Entre 25 e 29 de agosto, Lisboa recebe a 18.ª edição do Fuso – Festival Internacional de Videoarte, que volta a ocupar vários equipamentos culturais da cidade com projecções, conversas e encontros destinados ao público e à comunidade artística. A programação combina obras históricas e contemporâneas selecionadas por uma equipa curatorial internacional, segundo anúncio dos organizadores.
Curadoria internacional e temas centrais
A equipa responsável pela programação integra profissionais de Portugal, França, Suíça e Estados Unidos, nomeadamente Lori Zippay (Electronic Arts Intermix, Nova Iorque), Bruno Z’Graggen (Video Window, Suíça), Pascale Cassagnau (Centro Nacional de Artes Plásticas, França) e os codiretores da Kunsthalle Lissabon, João Mourão e Luís Silva.

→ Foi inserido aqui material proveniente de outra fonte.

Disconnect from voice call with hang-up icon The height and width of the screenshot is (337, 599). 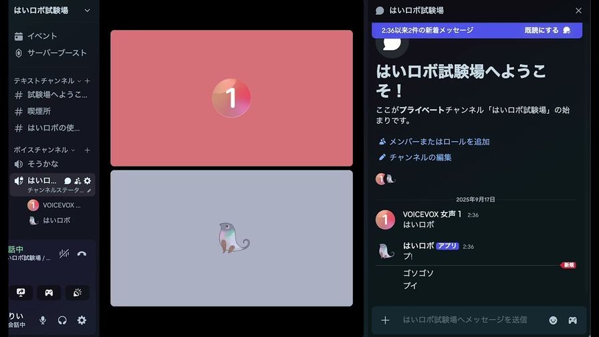point(82,254)
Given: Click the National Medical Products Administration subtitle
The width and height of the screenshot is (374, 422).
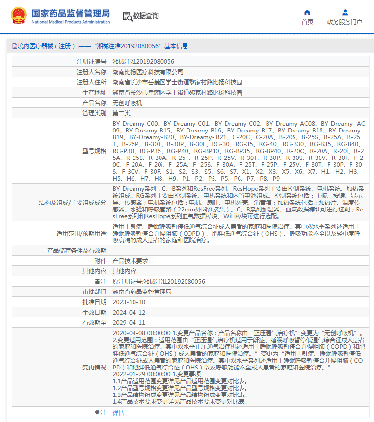Looking at the screenshot, I should [x=71, y=22].
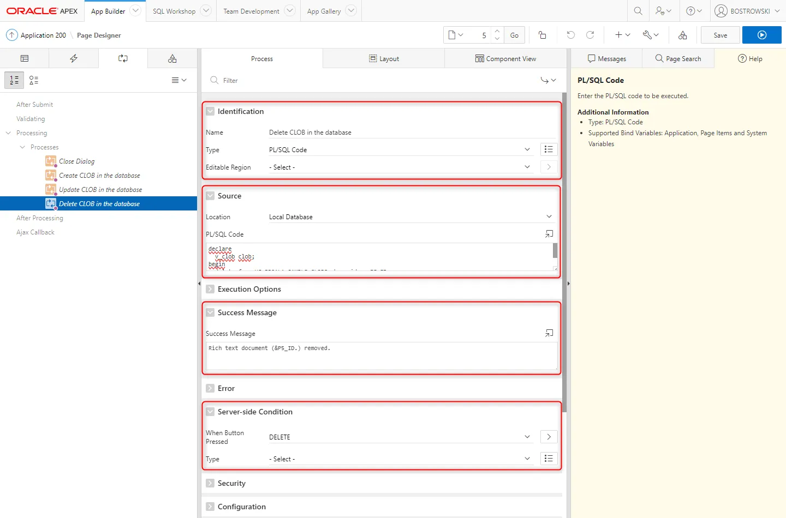Switch to the Dynamic Actions lightning tab
Image resolution: width=786 pixels, height=518 pixels.
point(74,58)
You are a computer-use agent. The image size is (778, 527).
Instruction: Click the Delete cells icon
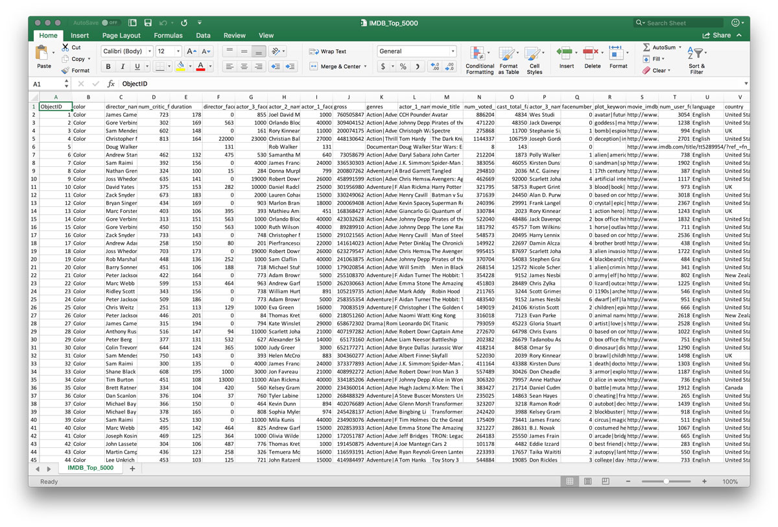pos(592,53)
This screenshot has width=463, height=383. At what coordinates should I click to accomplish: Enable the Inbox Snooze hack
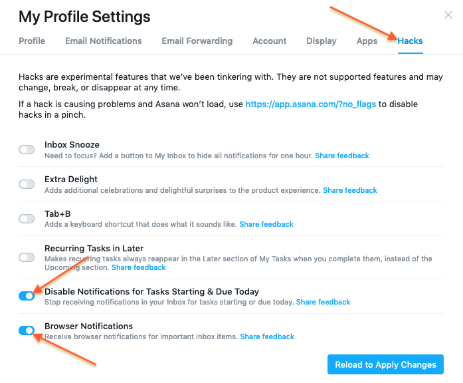(x=27, y=150)
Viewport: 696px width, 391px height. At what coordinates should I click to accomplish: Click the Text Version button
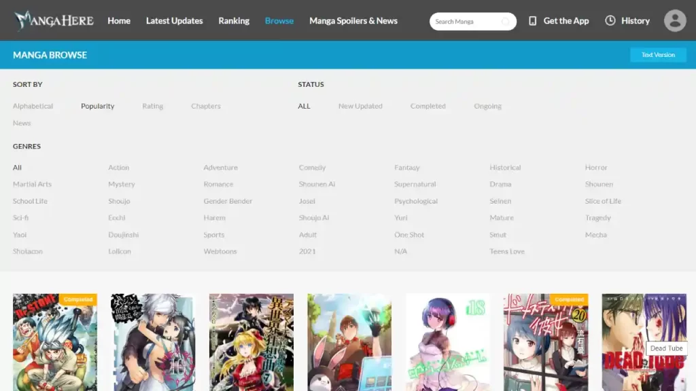[658, 55]
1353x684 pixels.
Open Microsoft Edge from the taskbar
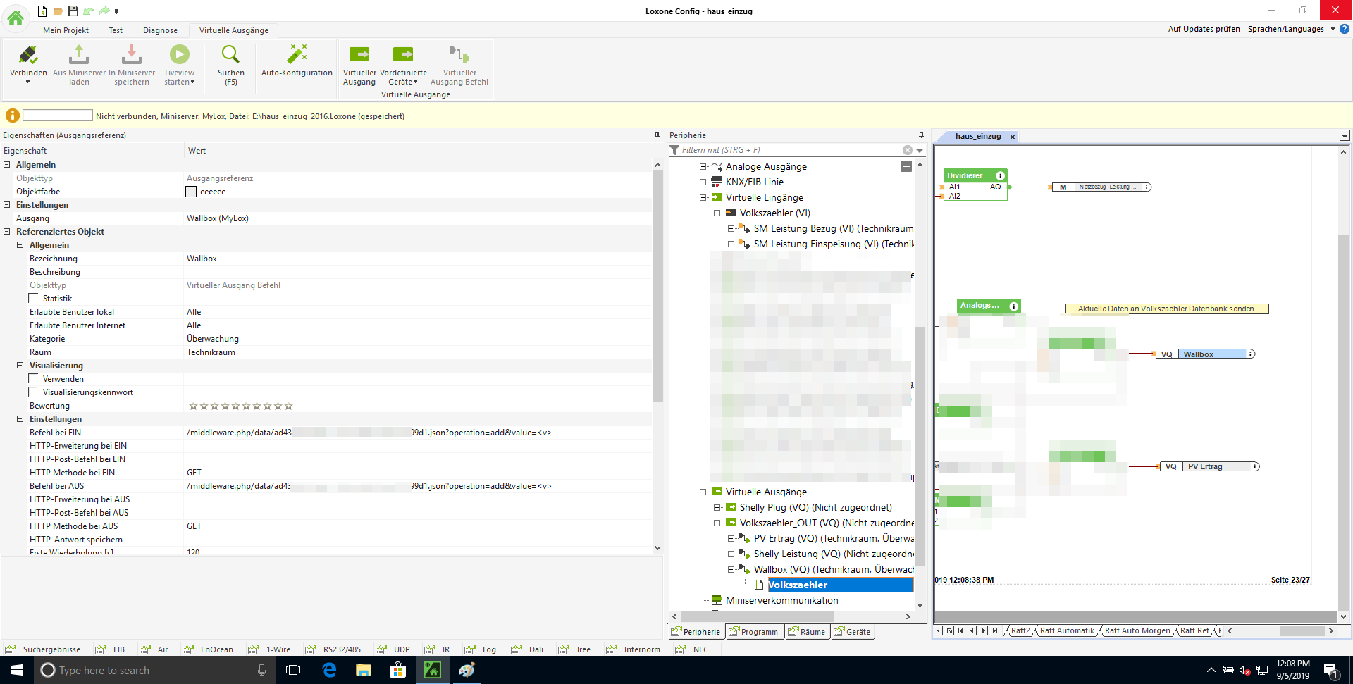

A organização descreve a edição como focada em questões como o território enquanto espaço de resistência, perspetivas decoloniais, estruturas de poder, identidade e corpo, bem como a imaginação de novas formas de habitar o mundo.
Locais e destaques programáticos
O festival decorrerá em múltiplos espaços lisboetas, com apresentações específicas em cada um:
- Duplacena 77 — abertura e sessão histórica “Geografias da Pertença”, com obras de Antoni Muntadas e Tony Labat que ficarão em exibição durante os cinco dias;
- Museu da Marioneta — programa “Destino Brasil – Entre a realidade e o imaginário”, com obras de Aline Motta, Camila Freitas e Janaina Wagner;
- Museu da Polícia — acolhe o programa “Mundos Partilhados”, curado por Pascale Cassagnau;
- Palácio Sinel de Cordes e MAAT Central — outras iniciativas que integram a programação geral do festival.
"O Fuso tem como propósito promover o encontro entre artistas, curadores e público em torno da criação contemporânea em imagem em movimento."
Entre os nomes anunciados na programação estão ainda Filipa César e Ana Vaz, que integram um panorama que alia obras históricas e novas propostas em vídeo e imagem em movimento. Para além das exibições, a edição prevê conversas e encontros com artistas e curadores, procurando fomentar o diálogo crítico sobre os temas que atravessam a produção artística contemporânea.
Impacto para a cidade
Ao distribuir a programação por vários equipamentos culturais de Lisboa, o Fuso reforça a dinâmica cultural da cidade nos finais de verão, atraindo público local e visitantes especializados. A presença de curadores internacionais e de obras de referência contribui para a visibilidade dos espaços envolvidos e para a circulação de práticas artísticas em imagem em movimento que interrogam questões sociais e políticas relevantes para residentes e profissionais culturais.
| Data | Espaços | Destaques |
|---|---|---|
| 25–29 de agosto | Duplacena 77, Museu da Marioneta, Museu da Polícia, Palácio Sinel de Cordes, MAAT Central | Obras de Antoni Muntadas, Tony Labat, Filipa César, Ana Vaz; programas temáticos e conversas |
Os bilhetes e o programa detalhado serão disponibilizados pela organização junto das equipas curatoriais e dos espaços anfitriões. O festival afirma a intenção de promover o encontro entre diferentes públicos e agentes culturais em torno da videoarte, reforçando o papel de Lisboa como plataforma para práticas artísticas ligadas à imagem em movimento.